Liege vor der Entscheidung, welches Motherboard ich mir zulegen soll.
Könnt ihr mir viell. Tipps geben, auf was ich achten sollte?

In der engeren Auswahl sind bis jetzt:

Epox EP-4PDA3i
Asus P4P800

Epox EP-4PCA3+
Asus P4C800 Deluxe

Freu mich schon auf viele Meinungen!

thx, jerrymore


----------



## houserboy (25. Februar 2004)

Hallo,
seit ewigen Zeiten bin ich ein ASUS Fan. Ich hatte noch nie irgendwelche Probleme mit irgendeinem Mainboard vom P 90 bis Heute.
Die Boards laufen immer äusserst stabil und absolut zuverlässig.

Von EPOX habe ich auch noch nichts schlechtes gehört, kann aber nichts dazu sagen.

Ich habe noch einen Link für die Chipsätze

http://de.shuttle.com/p4chip.htm

http://www.vnunet.de/testticker/personal/article.asp?ArticleID=7198&Page=2&Ref=testticker

viele grüße


----------



## server (25. Februar 2004)

Hi,

Ich würde das zweite epox Board empfehlen, ich weiss nicht, ob es dir schon aufgefallen ist, aber dem Bild nach bei epox hat das Board 4 RAID Controler on board, was den Anschluss von 8 weiteren Festplatten möglich macht.

Ich selbst habe so ein ähnliches Mainboard von Epox mit 4 RAID Controlern und muss sagen, es zahlt sich aus!

Wo andere eine PCI Steckkarte kaufen müssen, weil sie noch ein zusätzliches Laufwerk antsecken wollen, kommt man dann ohne aus, ausserdem erhält man eine höhere Systemgeschwindigkeit, wenn man an jedem IDE Kabel nur eine Festplatte hat........


----------



## jerrymore (25. Februar 2004)

Danke schön für die Tipps und Links.

Aber mein persönlicher Favorit inzwischen ist das
Epox EP-4PDA3i , da es für meine Ansprüche wahrscheinlich genügt. 
Das asus p4c800 und epox 4pca3+ sind zwar auch verlockend, aber doch um einiges teurer. 
Habt ihr damit auch schon Erfahrungen gemacht oder könnt ihr mir dazu etwas sagen?

Link: 

Epox EP-4PDA3i 

Vielen Dank, jerrymore


----------



## Spacemonkey (26. Februar 2004)

Ich würde dir das P4P800 empfehlen, habe ich auch.

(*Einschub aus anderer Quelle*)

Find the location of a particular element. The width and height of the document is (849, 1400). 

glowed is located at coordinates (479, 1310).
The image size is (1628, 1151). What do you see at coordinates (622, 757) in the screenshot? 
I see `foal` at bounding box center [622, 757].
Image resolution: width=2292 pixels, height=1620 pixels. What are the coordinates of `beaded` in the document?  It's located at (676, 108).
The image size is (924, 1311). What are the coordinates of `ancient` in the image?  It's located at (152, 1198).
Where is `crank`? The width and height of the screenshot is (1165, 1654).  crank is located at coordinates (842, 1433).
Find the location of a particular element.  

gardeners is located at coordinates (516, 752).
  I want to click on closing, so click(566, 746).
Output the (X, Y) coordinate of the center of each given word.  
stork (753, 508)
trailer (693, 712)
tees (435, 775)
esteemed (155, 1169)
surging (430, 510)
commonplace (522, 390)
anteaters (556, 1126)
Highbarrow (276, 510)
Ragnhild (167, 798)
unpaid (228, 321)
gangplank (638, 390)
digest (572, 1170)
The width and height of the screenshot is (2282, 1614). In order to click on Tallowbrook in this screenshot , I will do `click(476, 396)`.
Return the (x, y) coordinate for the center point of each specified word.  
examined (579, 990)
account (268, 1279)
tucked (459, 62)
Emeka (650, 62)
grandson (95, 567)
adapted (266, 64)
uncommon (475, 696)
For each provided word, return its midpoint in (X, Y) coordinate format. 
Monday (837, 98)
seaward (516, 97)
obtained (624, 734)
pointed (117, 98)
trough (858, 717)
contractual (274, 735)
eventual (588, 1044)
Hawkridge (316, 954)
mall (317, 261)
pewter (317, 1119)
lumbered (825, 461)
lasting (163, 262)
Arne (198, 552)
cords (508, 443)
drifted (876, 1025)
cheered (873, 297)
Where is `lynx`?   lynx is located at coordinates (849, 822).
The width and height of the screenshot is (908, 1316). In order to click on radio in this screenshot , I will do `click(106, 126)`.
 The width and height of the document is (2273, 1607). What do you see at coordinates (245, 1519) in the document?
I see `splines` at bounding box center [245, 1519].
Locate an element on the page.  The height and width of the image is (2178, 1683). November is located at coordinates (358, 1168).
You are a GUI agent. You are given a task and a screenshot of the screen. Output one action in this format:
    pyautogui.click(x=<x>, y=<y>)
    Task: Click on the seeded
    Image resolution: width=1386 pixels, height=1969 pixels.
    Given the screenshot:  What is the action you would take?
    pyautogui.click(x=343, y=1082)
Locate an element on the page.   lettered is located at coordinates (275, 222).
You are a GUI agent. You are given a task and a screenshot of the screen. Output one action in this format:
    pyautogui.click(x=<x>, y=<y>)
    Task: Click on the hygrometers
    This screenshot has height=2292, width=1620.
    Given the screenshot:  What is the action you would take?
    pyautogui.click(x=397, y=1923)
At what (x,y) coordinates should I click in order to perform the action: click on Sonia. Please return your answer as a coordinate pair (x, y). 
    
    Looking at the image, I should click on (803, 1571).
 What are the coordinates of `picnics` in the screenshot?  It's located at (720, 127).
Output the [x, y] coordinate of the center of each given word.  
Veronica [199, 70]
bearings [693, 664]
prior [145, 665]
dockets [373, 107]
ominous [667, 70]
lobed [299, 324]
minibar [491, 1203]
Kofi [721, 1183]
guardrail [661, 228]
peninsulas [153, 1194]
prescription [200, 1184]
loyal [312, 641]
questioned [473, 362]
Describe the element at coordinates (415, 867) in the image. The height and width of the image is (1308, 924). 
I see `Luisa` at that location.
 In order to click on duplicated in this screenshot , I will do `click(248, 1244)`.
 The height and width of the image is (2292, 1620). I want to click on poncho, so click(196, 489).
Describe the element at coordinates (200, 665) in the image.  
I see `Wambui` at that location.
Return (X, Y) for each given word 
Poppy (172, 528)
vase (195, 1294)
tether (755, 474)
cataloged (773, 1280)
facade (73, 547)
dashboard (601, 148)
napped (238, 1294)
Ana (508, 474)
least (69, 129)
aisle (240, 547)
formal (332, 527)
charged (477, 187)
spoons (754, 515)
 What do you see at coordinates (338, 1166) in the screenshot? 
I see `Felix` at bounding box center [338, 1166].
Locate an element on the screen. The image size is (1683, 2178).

Ist ein ziemlich gutes Board.
Kannst du auch insgesamt 6 Laufwerke anschließen. 4 IDE und 2 S-ATA in einem Raid.
Ein weiterer Vorteil von dem Board ist, dass es 4 Slots für RAM hat, also kann man alle Steine mit Dual-Channel laufen lassen.
Nicht so sinnlos wie diese 3 Slots.


----------